I got a question this week about the best way to set up the stage for a worship gathering. You might not give much thought to it, but how you set up the stage communicates a lot. Here are my thoughts on it.
The typical rock band setup is singer in the front, guitarist to their left, keyboardist on the right and then bass player in the back next to the drummer. It looks something like this:
The thing is, a worship band isn’t a typical rock band. We're not putting on a show and we don’t get the hours of practice with the same band members and same ten songs a rock band does so what are we to do?
The method is the message. It's hard to tell people we aren't putting on a show when we set up everything like every show we've ever seen. We don't need to hide the band (we're a part of the worship gathering too!), but shifting the band in a way that highlights Christ rather than the band can go a long way in setting the expectation. A cross in the center with the band gathered around clearly communitcates who's at the center of the gathering.
It's hard to tell people we aren't putting on a show when we set up everything like every show we've ever seen.
The Eyes Have It
With lineups and song lists always changing, sometimes in real time, it's important for the band to have clear sight lines to everyone. Hand signals can be helpful but if someone misses it you're in trouble. Being able to feel and see your drummer about to go back into that bridge or your lead guitarist extending that solo another two bars goes a long way in keeping everyone on the same page. Seeing each other also creates a greater feeling of community. We didn't come to church to worship on our own, we came to worship together. With all this in mind, my favorite stage setup looks something like this:
The band and congregation can all see each other and the cross takes center stage. Everybody wins.
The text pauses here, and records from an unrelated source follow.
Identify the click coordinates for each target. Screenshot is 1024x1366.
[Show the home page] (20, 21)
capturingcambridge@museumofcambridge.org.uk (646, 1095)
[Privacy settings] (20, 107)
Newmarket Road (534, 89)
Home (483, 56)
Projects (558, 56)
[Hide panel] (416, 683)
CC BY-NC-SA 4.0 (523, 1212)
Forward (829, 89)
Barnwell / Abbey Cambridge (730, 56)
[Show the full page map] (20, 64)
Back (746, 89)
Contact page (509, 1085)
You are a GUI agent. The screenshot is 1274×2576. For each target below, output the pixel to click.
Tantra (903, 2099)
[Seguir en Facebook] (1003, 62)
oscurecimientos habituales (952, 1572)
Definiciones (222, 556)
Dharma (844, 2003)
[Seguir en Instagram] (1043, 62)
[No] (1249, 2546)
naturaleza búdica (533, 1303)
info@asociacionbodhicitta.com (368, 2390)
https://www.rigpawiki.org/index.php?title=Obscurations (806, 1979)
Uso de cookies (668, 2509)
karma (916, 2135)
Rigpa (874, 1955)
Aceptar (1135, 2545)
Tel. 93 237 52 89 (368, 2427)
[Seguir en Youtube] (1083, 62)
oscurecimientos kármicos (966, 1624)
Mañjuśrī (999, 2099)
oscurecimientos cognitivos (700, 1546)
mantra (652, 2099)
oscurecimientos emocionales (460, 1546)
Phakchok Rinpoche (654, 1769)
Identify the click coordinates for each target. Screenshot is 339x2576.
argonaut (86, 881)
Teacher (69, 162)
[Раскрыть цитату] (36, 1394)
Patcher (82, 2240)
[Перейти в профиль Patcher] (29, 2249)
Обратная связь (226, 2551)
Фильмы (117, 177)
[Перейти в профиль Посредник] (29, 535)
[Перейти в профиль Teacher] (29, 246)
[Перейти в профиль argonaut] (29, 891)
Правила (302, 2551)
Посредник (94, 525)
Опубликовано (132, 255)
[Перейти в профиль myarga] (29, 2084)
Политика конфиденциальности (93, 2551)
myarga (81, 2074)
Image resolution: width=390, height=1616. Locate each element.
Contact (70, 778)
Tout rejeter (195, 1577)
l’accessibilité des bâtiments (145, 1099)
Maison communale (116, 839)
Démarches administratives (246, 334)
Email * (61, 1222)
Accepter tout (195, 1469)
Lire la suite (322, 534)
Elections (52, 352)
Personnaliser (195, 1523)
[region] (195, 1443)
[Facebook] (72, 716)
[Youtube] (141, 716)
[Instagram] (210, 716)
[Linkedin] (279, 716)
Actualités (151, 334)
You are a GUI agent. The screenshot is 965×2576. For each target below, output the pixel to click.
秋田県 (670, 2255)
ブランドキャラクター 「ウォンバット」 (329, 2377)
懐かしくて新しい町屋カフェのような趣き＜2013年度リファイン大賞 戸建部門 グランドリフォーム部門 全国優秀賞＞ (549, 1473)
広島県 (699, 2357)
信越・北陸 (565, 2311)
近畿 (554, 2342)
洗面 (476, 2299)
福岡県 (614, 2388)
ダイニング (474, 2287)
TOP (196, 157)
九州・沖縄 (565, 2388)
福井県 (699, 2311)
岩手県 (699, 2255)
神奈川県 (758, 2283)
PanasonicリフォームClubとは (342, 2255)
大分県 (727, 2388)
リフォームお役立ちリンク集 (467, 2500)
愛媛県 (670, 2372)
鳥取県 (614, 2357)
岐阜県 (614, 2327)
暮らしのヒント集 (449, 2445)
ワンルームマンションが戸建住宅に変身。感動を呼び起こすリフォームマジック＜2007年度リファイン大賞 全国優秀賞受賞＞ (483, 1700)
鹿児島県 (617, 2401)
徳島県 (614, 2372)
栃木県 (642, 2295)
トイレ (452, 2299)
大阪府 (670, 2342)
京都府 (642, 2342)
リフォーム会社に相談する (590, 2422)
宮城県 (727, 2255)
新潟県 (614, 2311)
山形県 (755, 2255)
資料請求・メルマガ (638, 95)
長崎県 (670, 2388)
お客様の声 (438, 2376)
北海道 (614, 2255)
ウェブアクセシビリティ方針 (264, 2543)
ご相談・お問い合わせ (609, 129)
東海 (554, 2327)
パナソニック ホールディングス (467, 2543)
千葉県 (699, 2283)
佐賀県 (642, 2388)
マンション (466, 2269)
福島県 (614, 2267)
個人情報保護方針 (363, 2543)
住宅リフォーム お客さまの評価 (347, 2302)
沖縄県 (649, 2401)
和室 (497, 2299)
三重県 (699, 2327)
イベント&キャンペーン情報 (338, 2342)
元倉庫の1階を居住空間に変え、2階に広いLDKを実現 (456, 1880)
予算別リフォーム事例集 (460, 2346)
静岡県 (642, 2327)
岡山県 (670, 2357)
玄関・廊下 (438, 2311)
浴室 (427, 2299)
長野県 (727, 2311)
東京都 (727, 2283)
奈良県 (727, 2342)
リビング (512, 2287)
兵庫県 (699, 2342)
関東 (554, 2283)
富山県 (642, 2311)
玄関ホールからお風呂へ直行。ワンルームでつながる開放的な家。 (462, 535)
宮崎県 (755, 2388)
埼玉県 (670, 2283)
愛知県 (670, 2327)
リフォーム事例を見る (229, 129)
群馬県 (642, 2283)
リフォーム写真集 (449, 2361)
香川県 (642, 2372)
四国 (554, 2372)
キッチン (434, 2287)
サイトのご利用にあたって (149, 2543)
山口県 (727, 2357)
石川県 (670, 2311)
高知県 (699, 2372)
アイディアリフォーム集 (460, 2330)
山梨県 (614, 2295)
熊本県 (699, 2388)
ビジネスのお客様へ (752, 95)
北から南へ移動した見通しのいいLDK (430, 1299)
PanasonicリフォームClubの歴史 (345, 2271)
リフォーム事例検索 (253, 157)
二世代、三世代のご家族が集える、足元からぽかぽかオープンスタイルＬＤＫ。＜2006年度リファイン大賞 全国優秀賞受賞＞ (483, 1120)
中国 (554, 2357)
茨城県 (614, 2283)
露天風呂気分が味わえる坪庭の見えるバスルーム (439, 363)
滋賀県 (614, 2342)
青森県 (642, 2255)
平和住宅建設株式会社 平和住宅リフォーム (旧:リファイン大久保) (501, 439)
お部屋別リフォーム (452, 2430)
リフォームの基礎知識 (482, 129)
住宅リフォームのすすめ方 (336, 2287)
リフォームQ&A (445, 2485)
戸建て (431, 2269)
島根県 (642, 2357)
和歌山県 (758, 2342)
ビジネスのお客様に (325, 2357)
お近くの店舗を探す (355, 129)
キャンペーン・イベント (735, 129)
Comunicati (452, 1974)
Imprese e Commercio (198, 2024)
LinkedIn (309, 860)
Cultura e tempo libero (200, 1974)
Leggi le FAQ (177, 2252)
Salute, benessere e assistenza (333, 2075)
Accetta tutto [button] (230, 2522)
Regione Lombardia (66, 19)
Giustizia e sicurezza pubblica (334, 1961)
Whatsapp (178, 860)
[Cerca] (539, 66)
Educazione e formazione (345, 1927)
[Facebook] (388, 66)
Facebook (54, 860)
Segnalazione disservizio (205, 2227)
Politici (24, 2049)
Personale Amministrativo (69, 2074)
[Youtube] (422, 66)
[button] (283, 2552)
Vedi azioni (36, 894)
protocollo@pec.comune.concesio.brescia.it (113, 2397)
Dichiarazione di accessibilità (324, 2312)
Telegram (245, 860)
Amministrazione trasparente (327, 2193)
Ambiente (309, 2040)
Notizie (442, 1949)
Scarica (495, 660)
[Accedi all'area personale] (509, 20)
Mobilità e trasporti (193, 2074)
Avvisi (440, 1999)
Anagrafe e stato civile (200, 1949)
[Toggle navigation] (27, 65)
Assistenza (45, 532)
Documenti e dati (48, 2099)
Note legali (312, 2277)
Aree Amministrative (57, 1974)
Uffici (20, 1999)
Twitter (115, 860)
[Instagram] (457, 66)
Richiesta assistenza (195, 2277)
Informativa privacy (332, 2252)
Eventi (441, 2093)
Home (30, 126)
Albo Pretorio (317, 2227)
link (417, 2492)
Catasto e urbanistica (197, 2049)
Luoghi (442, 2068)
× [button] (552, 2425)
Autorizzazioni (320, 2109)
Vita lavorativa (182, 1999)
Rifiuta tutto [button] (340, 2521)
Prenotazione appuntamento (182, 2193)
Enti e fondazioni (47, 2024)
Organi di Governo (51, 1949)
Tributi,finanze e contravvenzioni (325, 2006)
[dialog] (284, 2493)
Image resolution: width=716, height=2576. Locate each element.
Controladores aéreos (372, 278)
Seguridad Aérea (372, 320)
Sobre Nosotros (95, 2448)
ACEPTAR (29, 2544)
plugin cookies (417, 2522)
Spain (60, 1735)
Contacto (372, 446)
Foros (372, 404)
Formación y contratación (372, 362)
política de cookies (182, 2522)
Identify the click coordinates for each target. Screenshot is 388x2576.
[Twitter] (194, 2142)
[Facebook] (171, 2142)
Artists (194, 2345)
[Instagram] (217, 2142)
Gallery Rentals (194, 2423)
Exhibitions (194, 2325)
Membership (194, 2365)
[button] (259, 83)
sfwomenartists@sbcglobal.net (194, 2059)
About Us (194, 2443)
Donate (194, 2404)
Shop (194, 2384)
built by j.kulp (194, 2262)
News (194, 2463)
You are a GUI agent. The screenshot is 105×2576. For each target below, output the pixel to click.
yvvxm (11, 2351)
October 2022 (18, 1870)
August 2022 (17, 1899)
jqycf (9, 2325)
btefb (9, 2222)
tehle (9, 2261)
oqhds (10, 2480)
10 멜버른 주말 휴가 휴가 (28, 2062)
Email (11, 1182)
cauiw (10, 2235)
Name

I chose to offer a setup for the a five piece band because that's what we teach at Worship Artistry. If you are intentional about placing the spotlight on Christ and making sure your band can communicate well, you can adjust to any personel. I also want to make clear that this is by no means THE way to set your stage. You have to work with your people and your environment, but it's important to always be asking why we do things. How do you set up your stage and what is working well for you?